* **Set exercise**:
Count the rows below that contain the string "resolution". Reply with the number alone.

* **Input records**:

* * * * *

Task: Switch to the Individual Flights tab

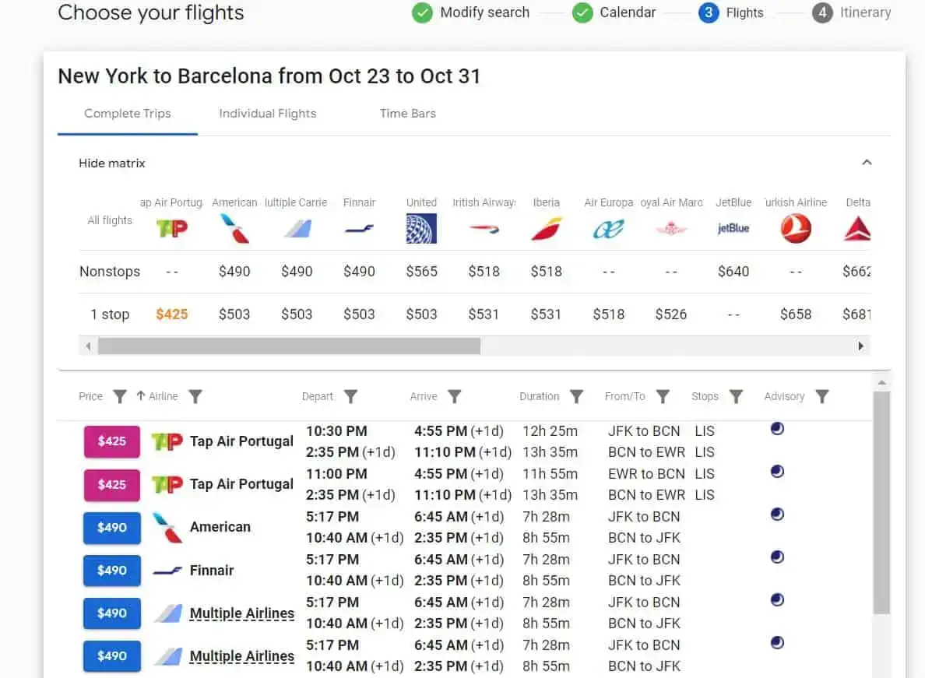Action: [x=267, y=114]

* * * * *

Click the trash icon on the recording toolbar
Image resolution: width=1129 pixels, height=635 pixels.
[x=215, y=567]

* * * * *

* **Solved exercise**:
1